Scan the entries below and extract each line with the word "agent" in it.

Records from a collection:
▼

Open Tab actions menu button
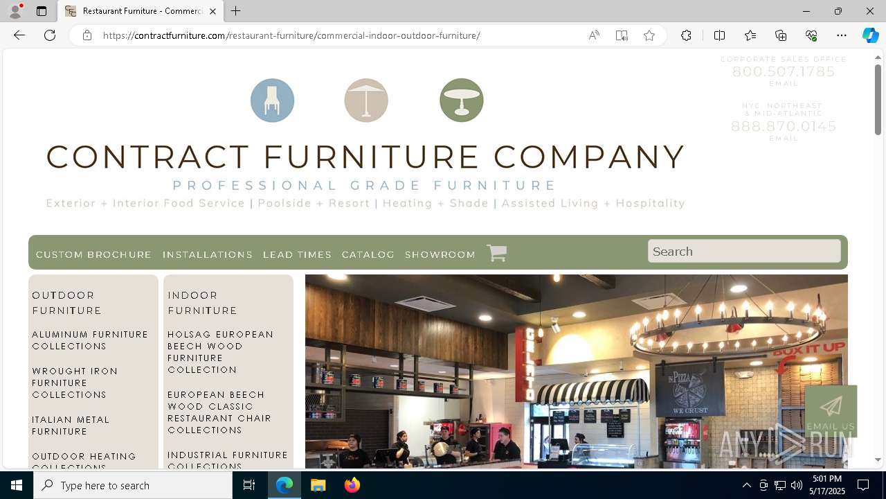 tap(42, 11)
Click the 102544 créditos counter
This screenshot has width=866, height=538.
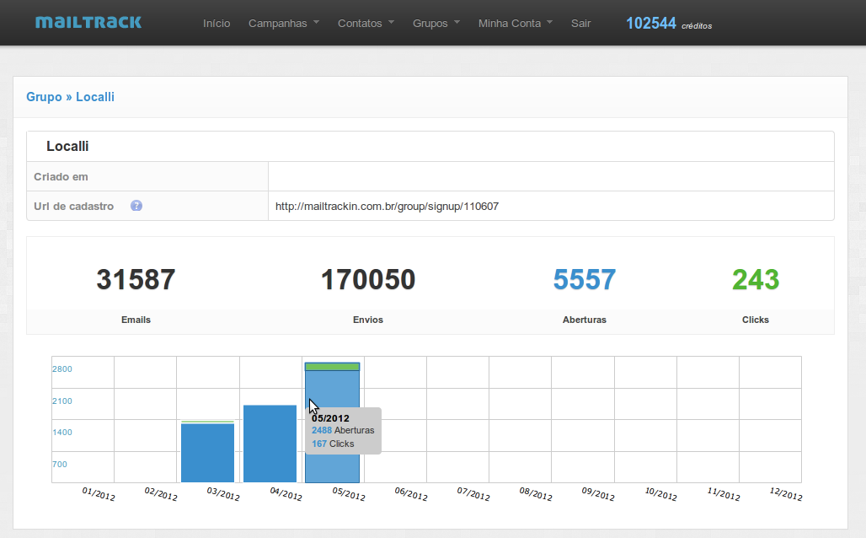pyautogui.click(x=668, y=23)
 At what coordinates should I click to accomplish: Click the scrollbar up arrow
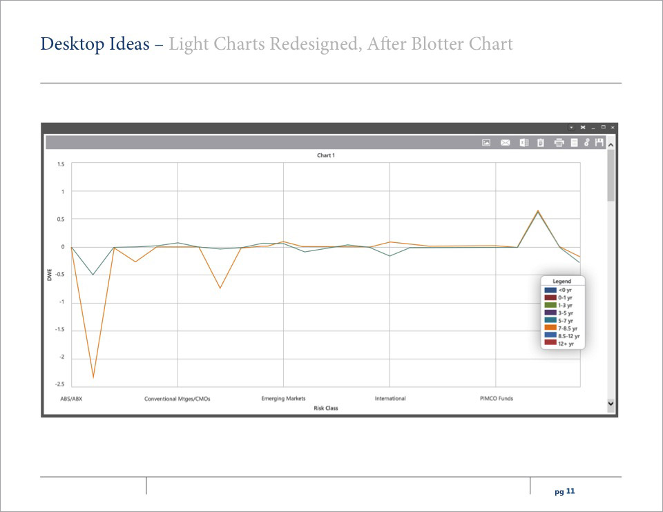pyautogui.click(x=611, y=144)
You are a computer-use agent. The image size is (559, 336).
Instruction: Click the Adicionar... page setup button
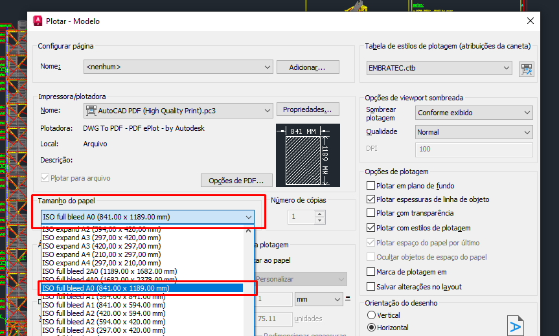click(x=308, y=67)
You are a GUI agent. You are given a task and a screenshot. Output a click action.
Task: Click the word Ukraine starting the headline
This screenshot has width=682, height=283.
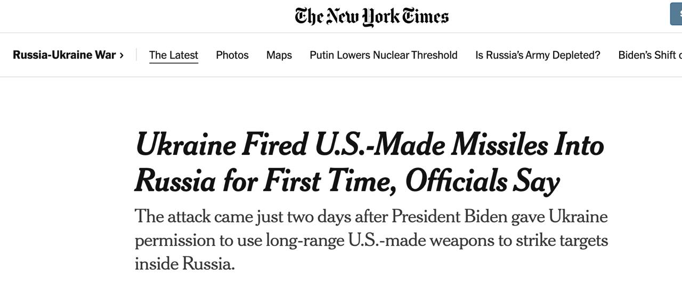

▲

## REPLY TO THE EXERCISE
You are a computer-use agent. The image size is (559, 336).
You are a GUI agent. You are given a task and a screenshot. Output a click action.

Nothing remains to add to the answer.